# How Headroom's ContentRouter Selects the Optimal Compression Strategy for Different Content Types

> Explore how Headroom's ContentRouter selects optimal compression strategies for diverse content types using a three-phase detection, classification, and mapping pipeline.

- Repository: [Tejas Chopra/headroom](https://github.com/chopratejas/headroom)
- Tags: how-to-guide
- Published: 2026-06-06

---

**Headroom's ContentRouter determines the optimal compression strategy through a three-phase pipeline: detecting mixed-content documents via regex patterns, classifying pure content using a Rust detector with Python fallback, and mapping the resulting `ContentType` to a specific `CompressionStrategy` while respecting configuration overrides.**

The `ContentRouter` in the [chopratejas/headroom](https://github.com/chopratejas/headroom) repository acts as an intelligent traffic controller for text compression, automatically routing source code, JSON arrays, search results, and mixed documents to specialized compressors.

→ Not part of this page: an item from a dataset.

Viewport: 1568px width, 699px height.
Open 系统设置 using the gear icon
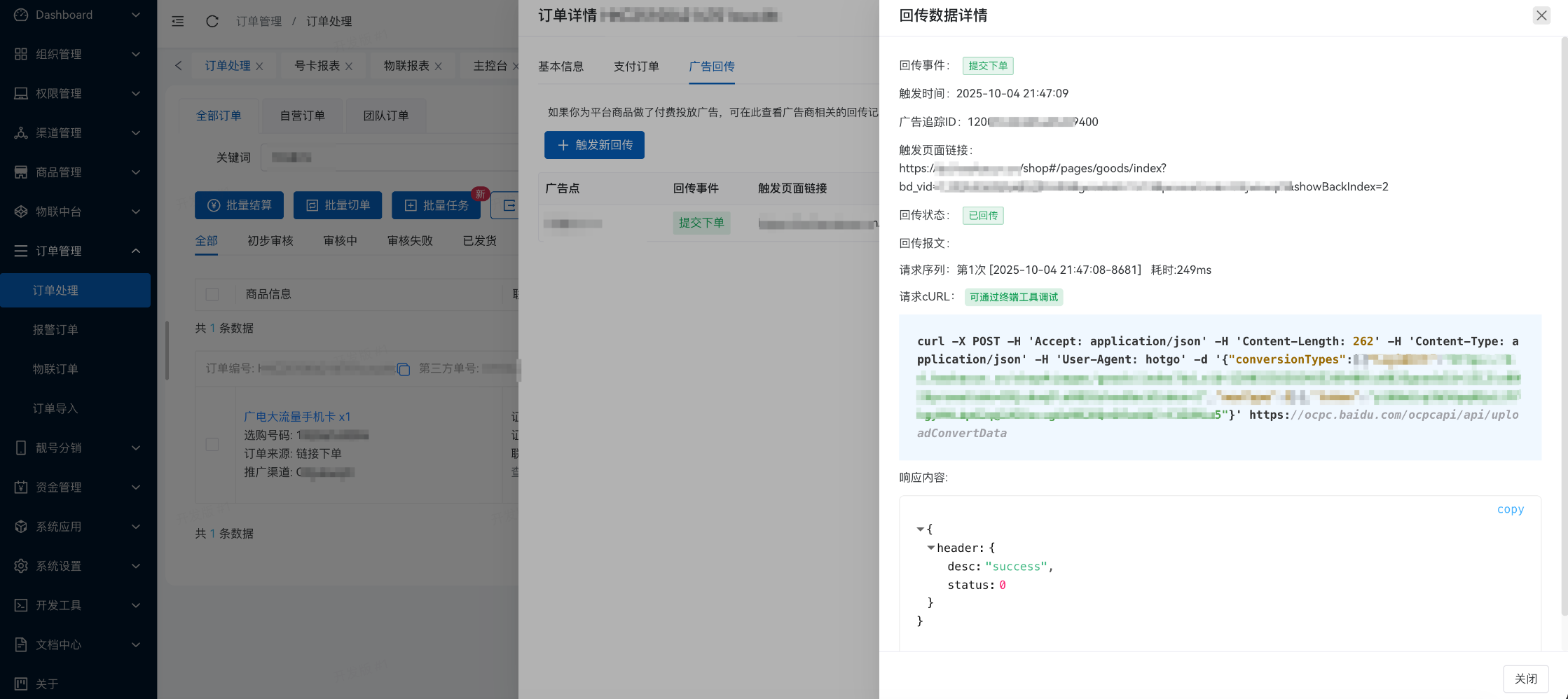click(x=20, y=566)
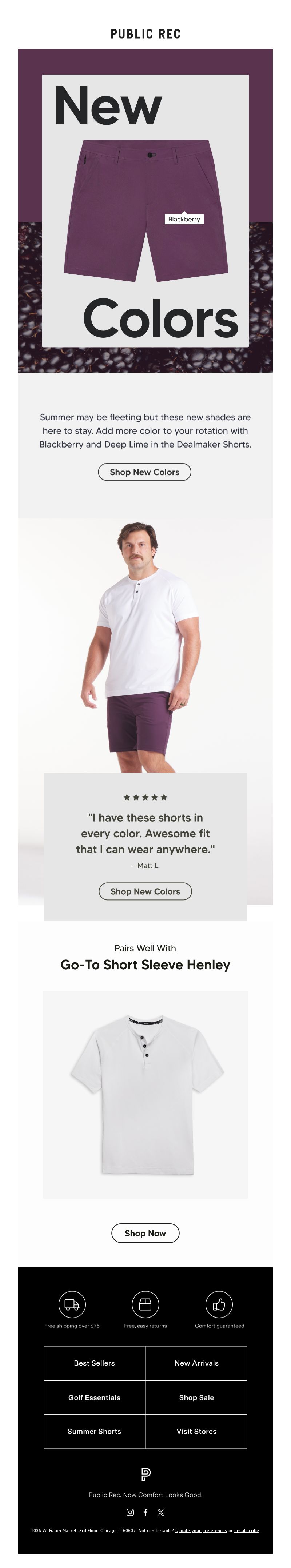
Task: Go to Golf Essentials
Action: pos(94,1397)
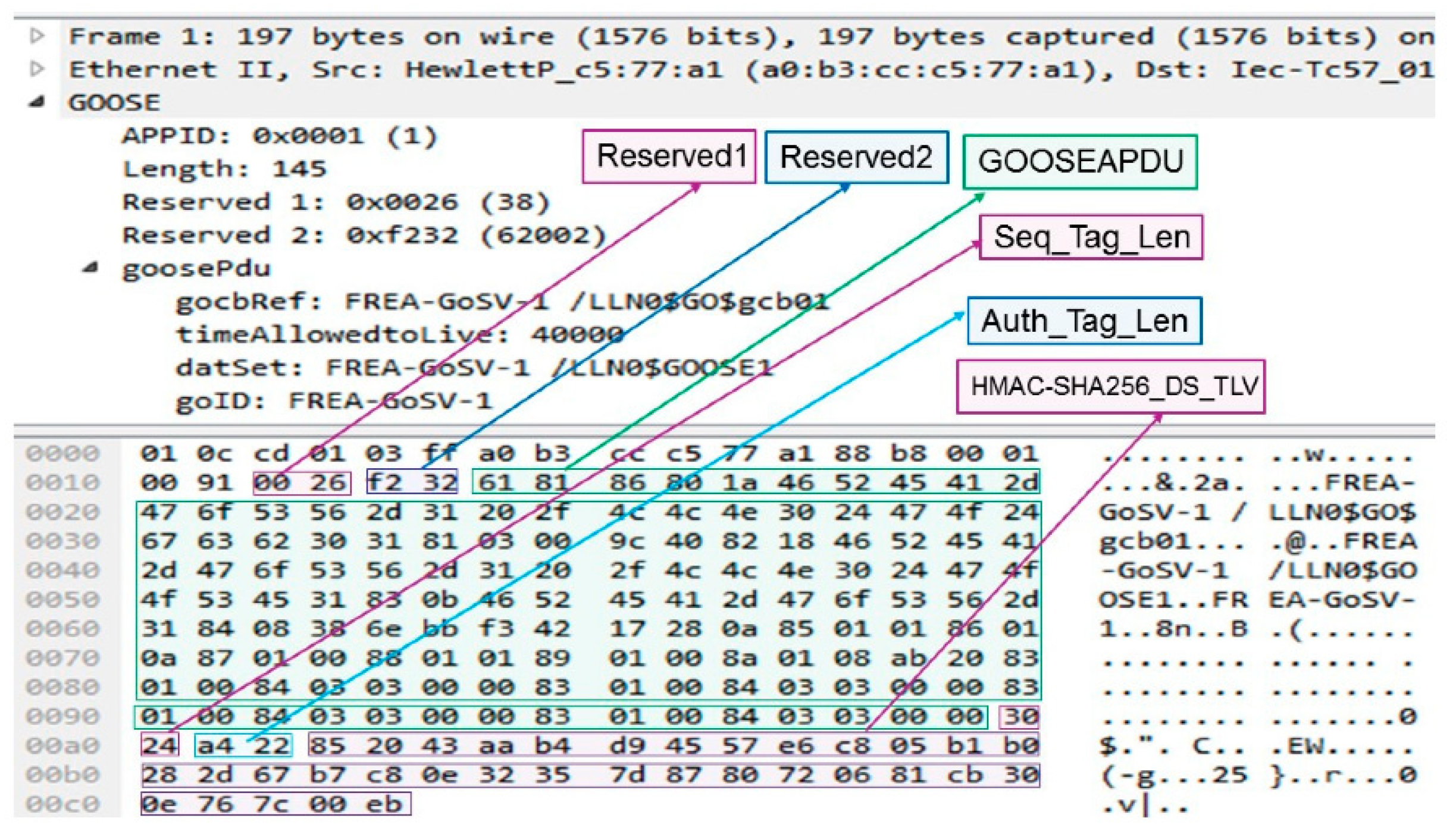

Understanding how it selects between strategies like `CODE_AWARE`, `SMART_CRUSHER`, and `KOMPRESS` is essential for optimizing token reduction across diverse content types.

## The Three-Phase Strategy Selection Pipeline

The strategy selection logic is implemented in [`headroom/transforms/content_router.py`](https://github.com/chopratejas/headroom/blob/main/headroom/transforms/content_router.py) and operates sequentially until a definitive strategy is assigned.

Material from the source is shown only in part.